- **TASK ITEM**: Begin with the line containing "This screenshot has", end with the last line of the records, and retype everything in between exactly, without the pictures.

- **TASK INPUT**:
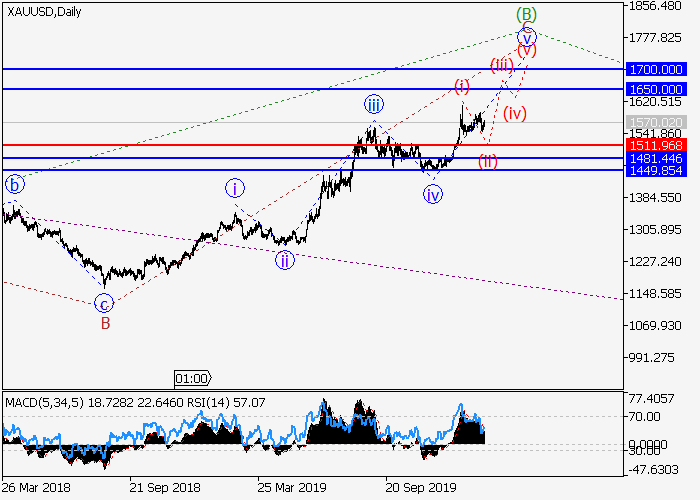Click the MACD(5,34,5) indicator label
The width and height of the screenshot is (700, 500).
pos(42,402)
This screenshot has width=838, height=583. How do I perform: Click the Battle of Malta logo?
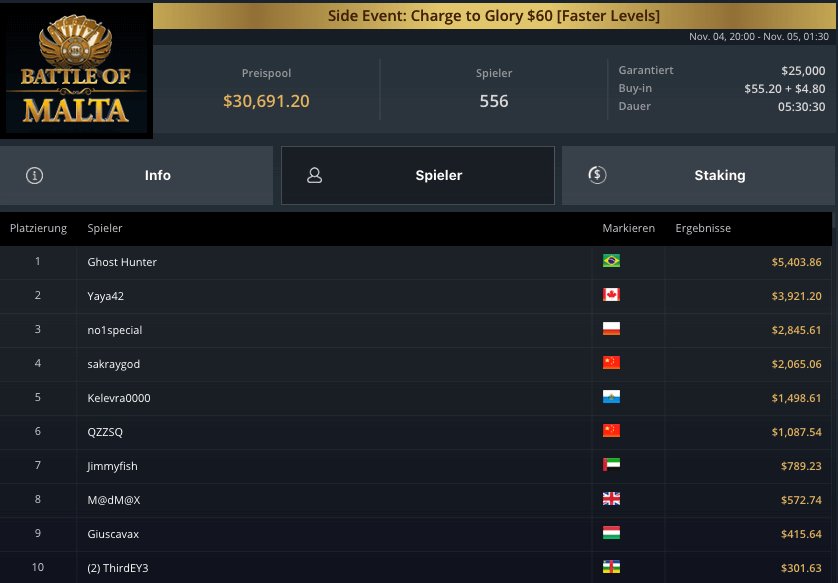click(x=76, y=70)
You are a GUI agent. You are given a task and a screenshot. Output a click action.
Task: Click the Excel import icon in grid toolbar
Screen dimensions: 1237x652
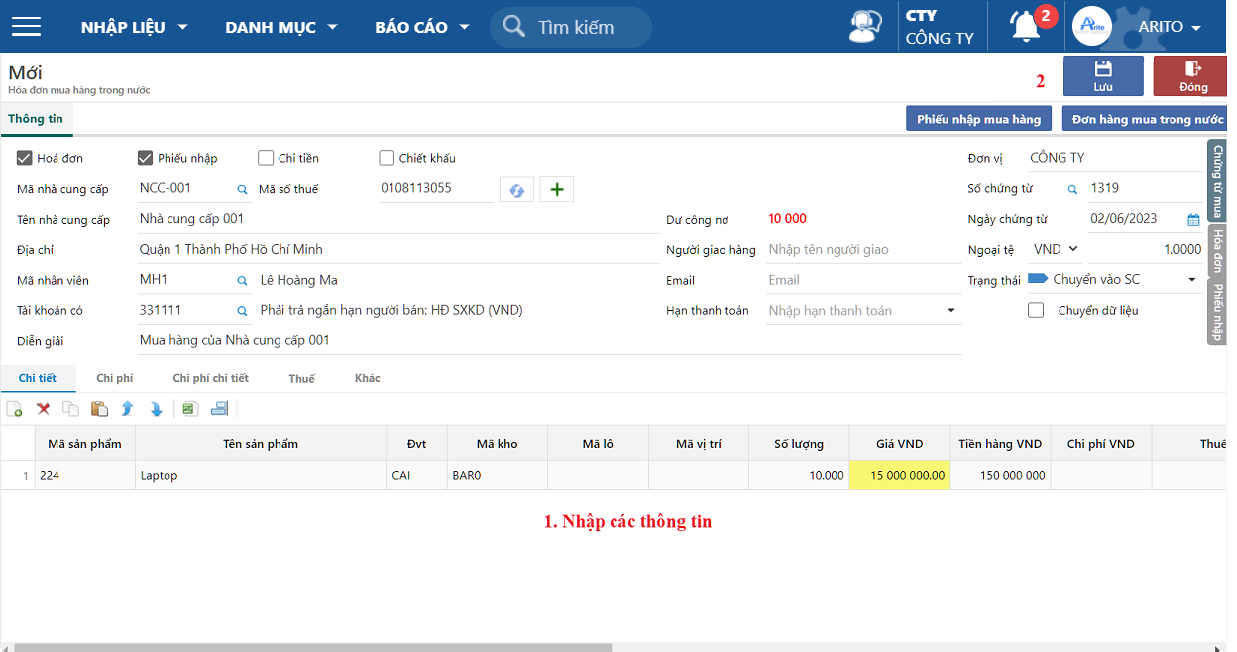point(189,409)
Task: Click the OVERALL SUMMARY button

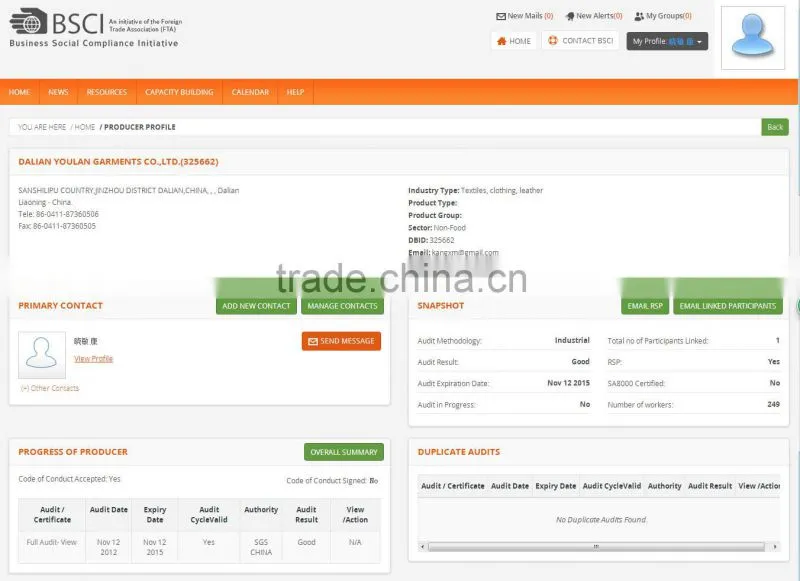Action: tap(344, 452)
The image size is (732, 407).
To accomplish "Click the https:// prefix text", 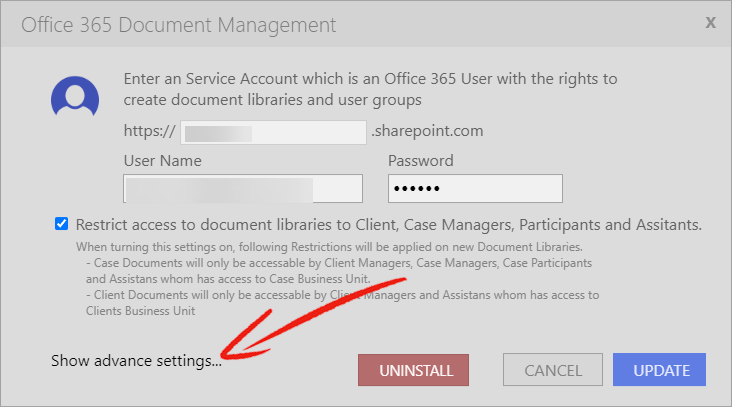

- **RESPONSE BELOW**:
This screenshot has width=838, height=583. How do I perform: Click the Battle of Malta logo?
click(x=76, y=70)
You are a GUI agent. You are given a task and a screenshot. Output a click action.
Task: Click the Excel import icon in grid toolbar
Screen dimensions: 1237x652
point(189,409)
Task: Click the OVERALL SUMMARY button

Action: tap(344, 452)
The image size is (732, 407).
To accomplish "Click the https:// prefix text", 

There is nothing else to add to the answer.